Ce qui est demandé ▸
a) Selon le texte sur les enfants et les violences conjugales, combien d'enfants au moins ont été tués en 2021 dans le cadre de ces violences ?
b) Reprenez le texte sur les enfants exposés aux violences conjugales après sa dernière phrase et poursuivez-le.

Extrait présenté ▸
§ §

En France, des centaines de milliers d’enfants vivent dans un foyer où sévissent des violences conjugales. Celles qu’ils subissent, celles auxquelles ils assistent. Elles créent des souffrances physiques et psychiques dramatiques.
En 2021, au moins 12 enfants ont été tués dans le cadre des violences conjugales. La même année, Solidarité Femmes a observé une augmentation des maltraitances directes sur les enfants, déclarées par les femmes lors des appels sur la ligne d’écoute nationale 3919 : sur les 21 121 enfants concernés, 36% étaient victimes de violences commises par l’auteur des violences conjugales. 98% des femmes indiquent par ailleurs qu’ils sont exposés aux violences et donc co-victimes.
Tout le monde sait désormais qu’un père violent avec sa conjointe, n’est pas un « bon » père. Pourtant, nombreux sont les enfants qui sont maintenus auprès de l’agresseur, par des décisions incompréhensibles, mettant à mal leur sécurité et celle de leur mère : maintien d’un exercice conjoint de l’autorité parentale, et même résidence alternée, droit de visite et d’hébergement au bénéfice de l’agresseur, etc. Autant de situations qui représentent pourtant un danger important pour les enfants et les parents victimes, principalement les mères protectrices, et qui vont à l’encontre de la prise en compte de leur intérêt supérieur.
Dans la très grande majorité des situations, les femmes sont obligées de donner l’adresse où elles se trouvent avec leurs enfants ou de rencontrer leur agresseur lors de la remise des enfants, ce qui met à mal leur sécurité et les exposent à de nouvelles violences.

§ §

(Données d'ancrage par coordonnées de pixels)
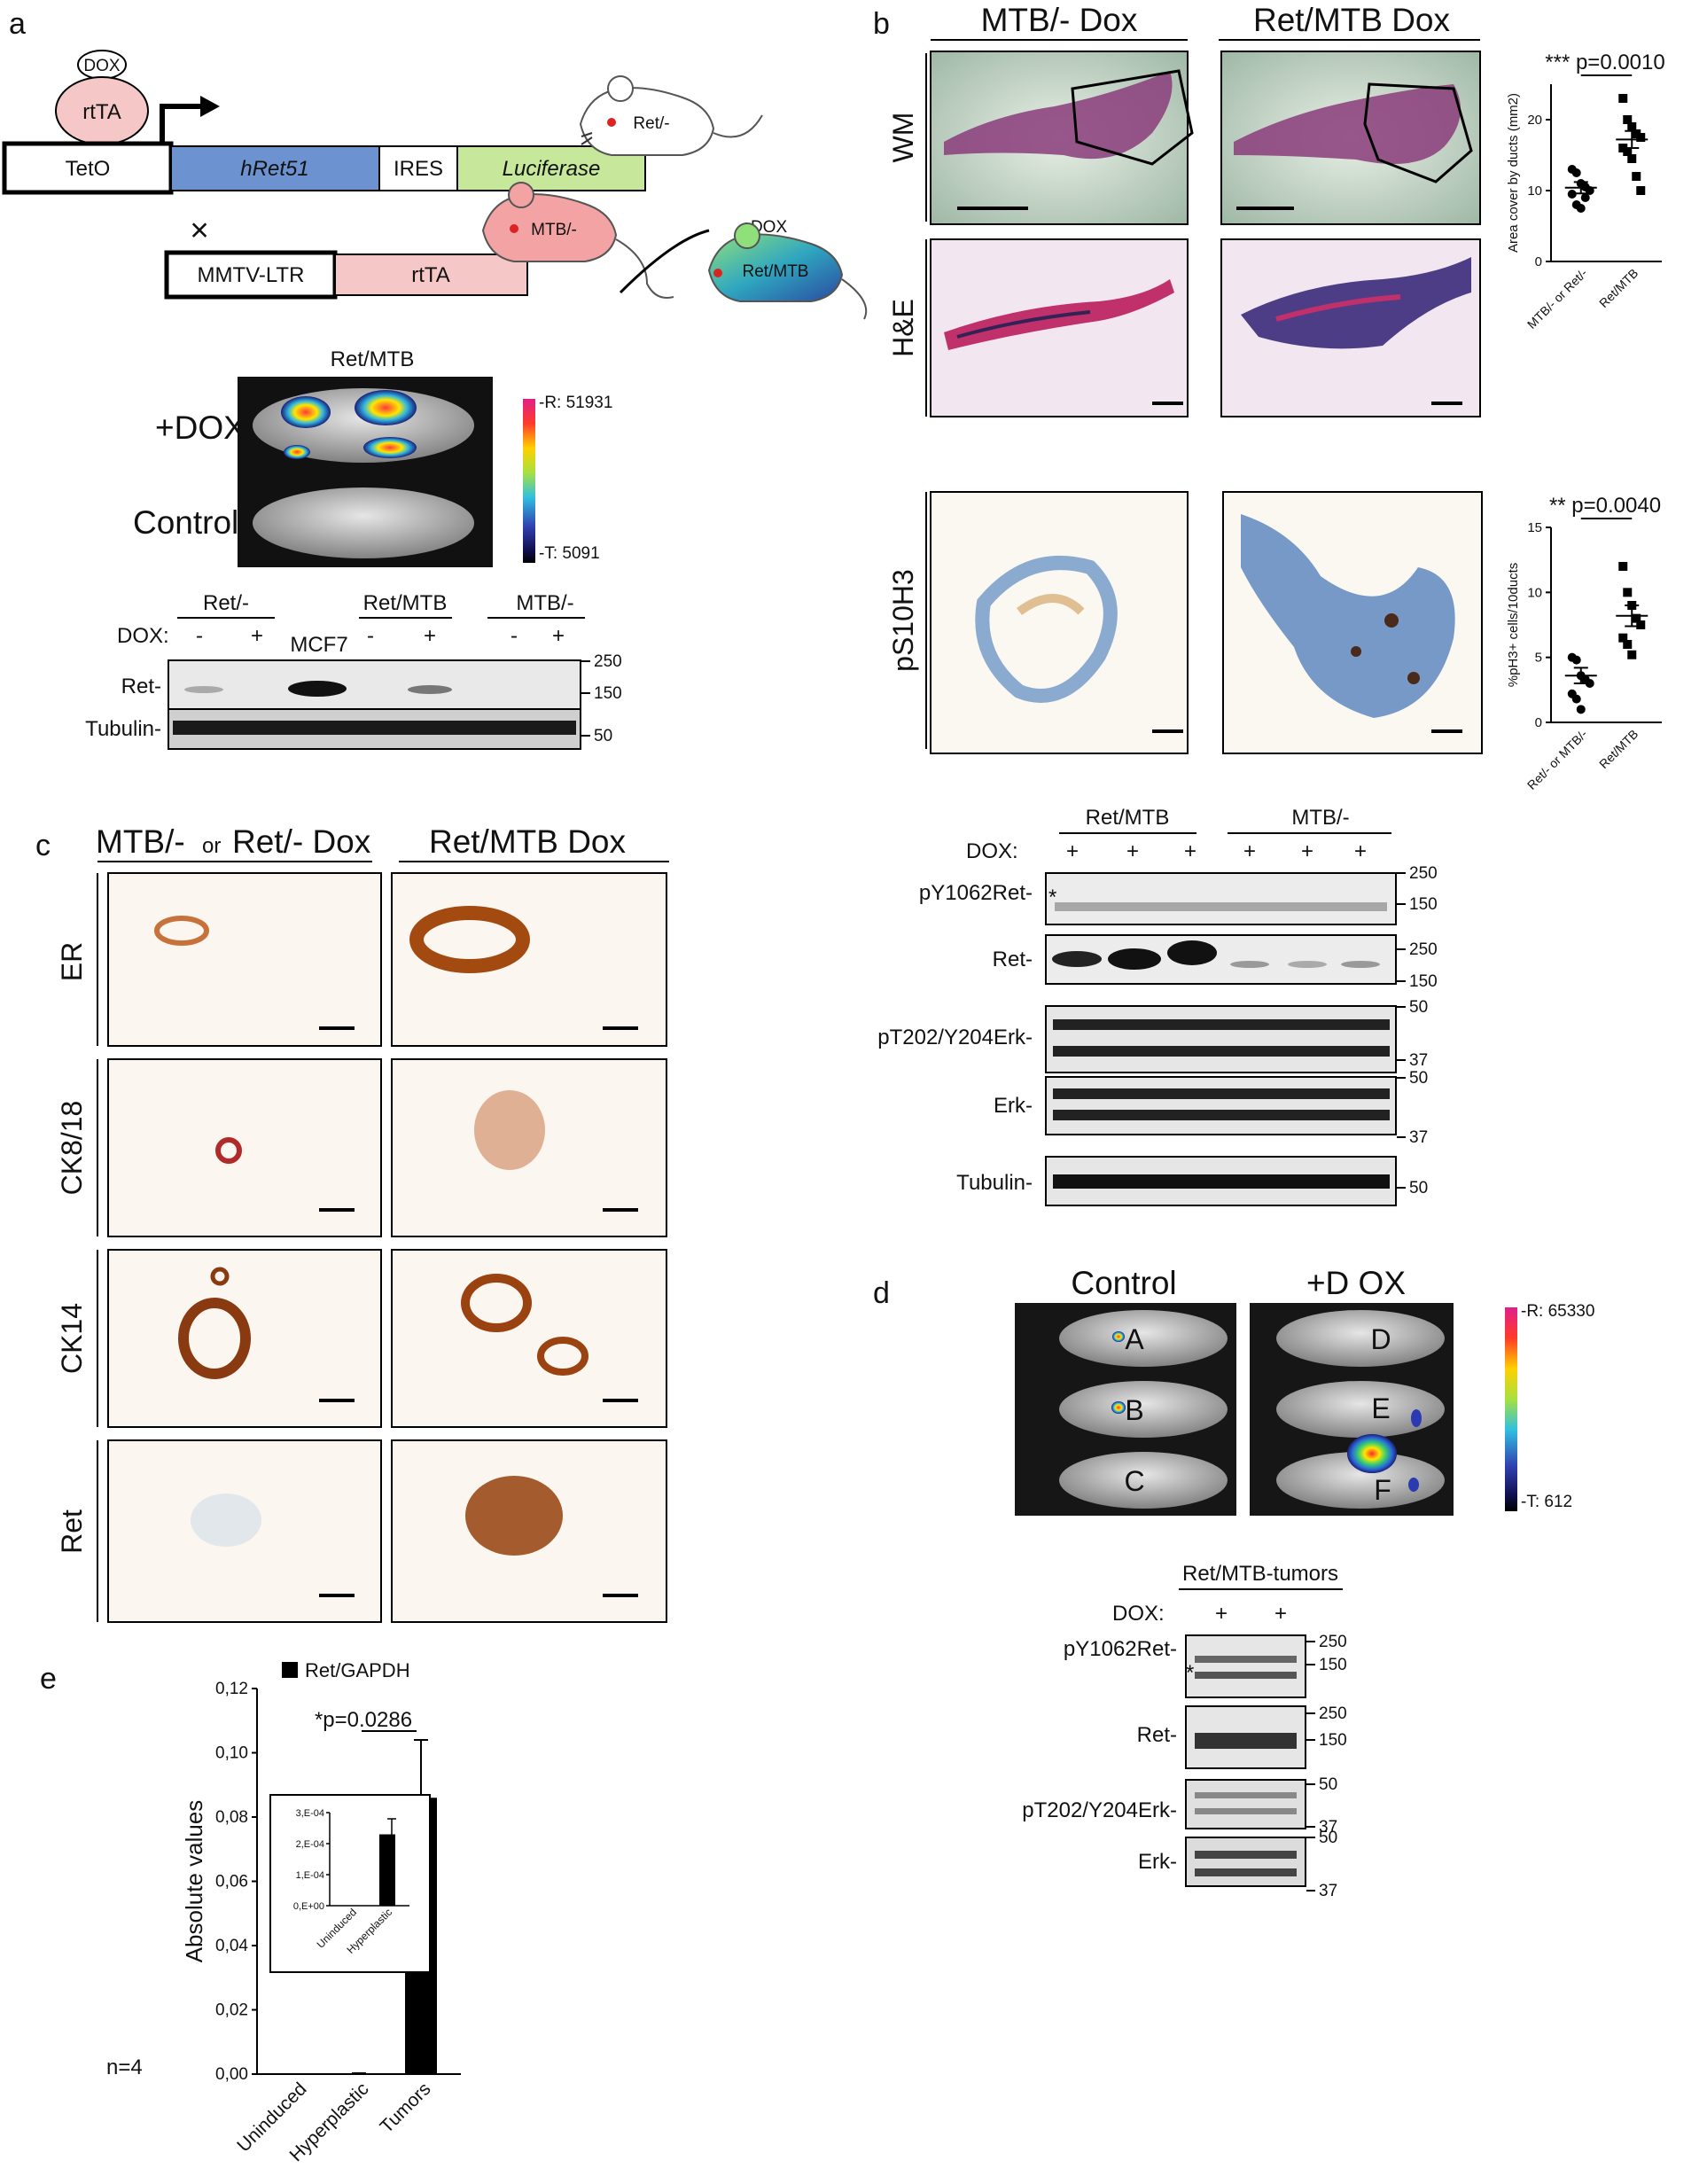 Image resolution: width=1707 pixels, height=2184 pixels. What do you see at coordinates (406, 603) in the screenshot?
I see `blot-group: Ret/MTB` at bounding box center [406, 603].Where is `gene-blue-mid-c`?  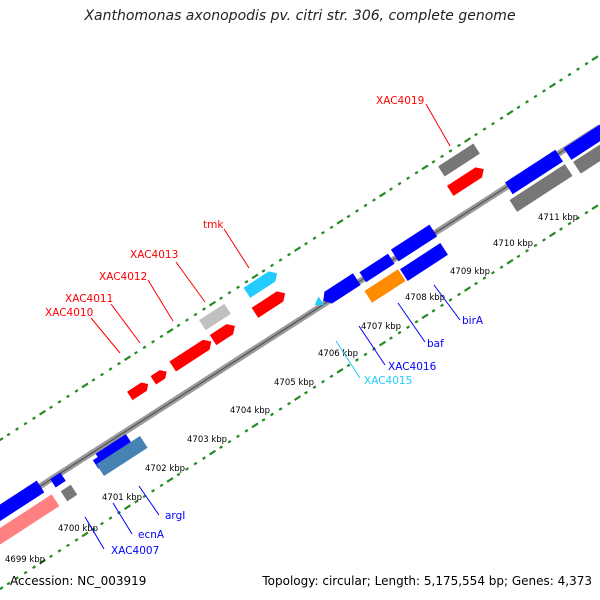
gene-blue-mid-c is located at coordinates (414, 243).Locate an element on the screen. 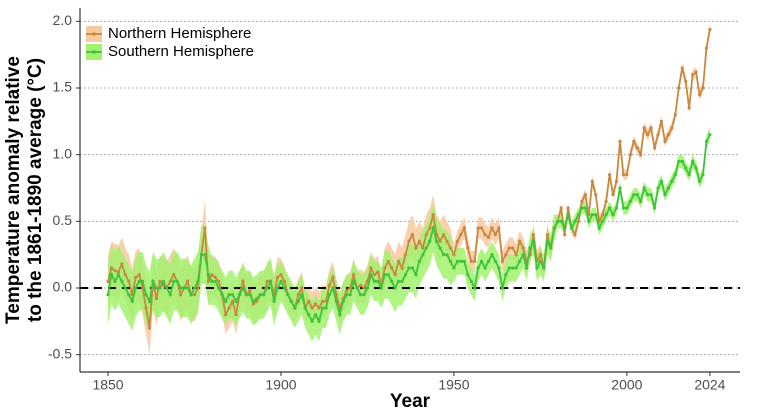 The height and width of the screenshot is (418, 768). x-tick-label: 2024 is located at coordinates (710, 385).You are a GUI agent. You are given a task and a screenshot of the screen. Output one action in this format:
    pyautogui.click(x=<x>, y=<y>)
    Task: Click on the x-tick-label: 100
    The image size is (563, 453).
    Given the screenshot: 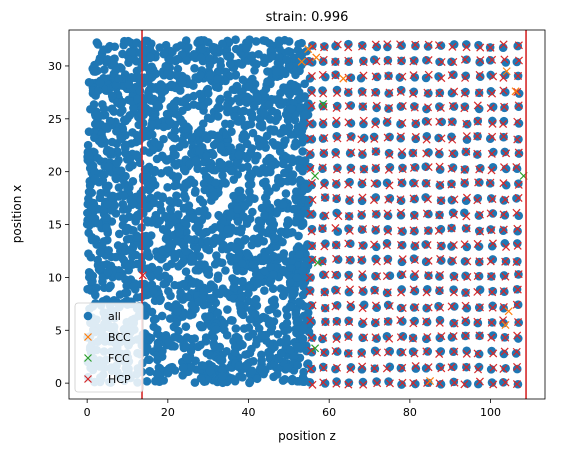 What is the action you would take?
    pyautogui.click(x=490, y=412)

§ §

Réponses rédigées ▸
a) Au moins 12 enfants ont été tués en 2021 dans le cadre des violences conjugales.

b)
Nous, professionnelles en charge de la lutte contre les violences conjugales, appelons le/la législateur/législatrice à se positionner clairement : un conjoint violent ne peut constituer une figure parentale stable et sécurisante pour les enfants qui en sont victimes. Au contraire, il est dévastateur pour ceux-ci.
Il est nécessaire de modifier la loi pour qu’un aménagement du régime de l’autorité parentale soit systématiquement prononcé en cas de violences conjugales et intrafamiliales afin de garantir l’intérêt supérieur des enfants.
Paul, 16 ans, a vu son père tuer sa mère alors qu’il n’en avait que 6. Placé chez ses grands-parents paternels, il vit toujours sous l'autorité parentale de son père. Selon son avocate, les grands-parents "ont pris fait et cause pour leur fils" comme elle le relate pour le magazine "Complément d'enquête" diffusé sur France 2 en octobre 2021.
Pour le Journal L’Union, Florence témoigne de ce qu’il se passe chaque semaine lorsqu’elle doit remettre ses enfants en résidence alternée chez son conjoint condamné pour violences conjugales ; “Et à chaque fois c’était insultes, menaces, violences. »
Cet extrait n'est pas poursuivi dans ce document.